◆ ARTICLE:
** Start **

It’s nice to imagine how unmessy it would be to wake up with the same person each morning, receive wedding invitations addressed to you two, lie lazy and lethargic on Sundays without any sense of urgency, order two different meals to share bites off each other’s fork, plan for his niece’s birthday 5 months away — because of course there’s tomorrow, a whole infinity of movie nights, family dinners, excuses to skip the gym together of tomorrows.

Until it hits you one day after 72 hours (you can hardly believe they all happened) pass in a haze of too much summer sun, too few clothes, and nightly treks for frozen yogurt. You feel him sidled up next to you on the sofa, skin still sticky on yours, and the complete contentment of the past few days snaps and melts into future fears of “How much longer will we, can we…What if…

There in that moment you assume that Super Relationship You will magically kick into gear and those fears and questions will subside because, “Yes,” Super Relationship You confirms, “This is how love feels. This is what a relationship is.

But no switch is flipped, and you feel pretty much the same, like you definitely couldn’t fly. So instead of weighing all the good, all the depth of those 72 hours and many more before, Regular You makes the easier choice to stop before things (could) get messy.

And, Super Relationship You is really no more than the conscious choice made by Regular You, after all.

It’s as simple and complicated as that and, yeah, no super powers are required. But sometimes emotions feel so strongly, so draining, so powerfully out of control that it’s almost like they can’t belong to you, you’re just a regular person who doesn’t even own a cape.

So you separate yourself from those out of control emotions and retreat somewhere safer (5 months away is too ludicrous to burden yourself with, you think) until you seek out another 72 hours with someone different who doesn’t even really like frozen yogurt in the same way, so you’re forced to pass those hot summer nights without sharing such sweet cool relief together. It seems okay, for the moment, maybe even nice that you’re not wondering about tomorrow or waiting for Super Relationship You to save the day. Because this here and now is easy in the way that makes tomorrow not matter because you don’t really care if there is one for you and this new him. It’s already over in your mind, if it ever even began.

** End **

◆ PROBLEMS TO WORK ON:
**a)** In the essay on relationships, rewrite the passage starting at "There in that" and ending at "a relationship is.", swapping "love" for "romance".
**b)** According to the essay on relationships, how far away is the niece's birthday that the couple plans for?
**c)** Carry on the essay on relationships from its final sentence.
The lines that come after this have no connection to the essay on relationships.

◆ GIVEN DATA:
** Start **

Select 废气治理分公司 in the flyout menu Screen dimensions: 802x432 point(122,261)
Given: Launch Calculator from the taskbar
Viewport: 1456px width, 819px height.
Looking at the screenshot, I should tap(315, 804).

** End **

◆ EXPECTED ANSWERS:
**a)**
There in that moment you assume that Super Relationship You will magically kick into gear and those fears and questions will subside because, “Yes,” Super Relationship You confirms, “This is how romance feels. This is what a relationship is.

**b)** Five months away.

**c)**
So, again, you’re back to your so-called safe place, which really is more an emotional swamp where the air hangs heavily humid and stagnant.

You remember what it felt like to want that relationship, the ease of the idea of it all, of tomorrow, of 5 months of tomorrows (how was his niece’s birthday?), and more to follow. That want never really went away. But to want something and to know how to achieve it are such vastly different territories.

You can go months, years even, of being stuck in that emotional swamp — not sinking or swimming — of sharing hours, days, weeks, with someone now and again without every fully giving yourself to a relationship. It’s easier not to.

You can’t count on Super Relationship You to lift you up, to make this wanted relationship occur. You are just you — regular and extraordinary in your own right — and if you want it and if someone scares you — because you see all those tomorrows together — then it’s up to plain ole’ you to make it happen.

If you stay stagnant too long, you risk forgetting those relationship feelings, forgetting knowing how to act, choosing the ease and contrived comfort of stagnancy instead. But, like, remember the horse from The Neverending Story? He SANK and DIED in the Swamp of Sadness because he didn’t believe more in love and relationships and all that metaphorically lyrical stuff.

No one said relationships were easy, but no one, super relationship powers or not, should succumb to a swamp. It’s a swamp, get out and get things moving.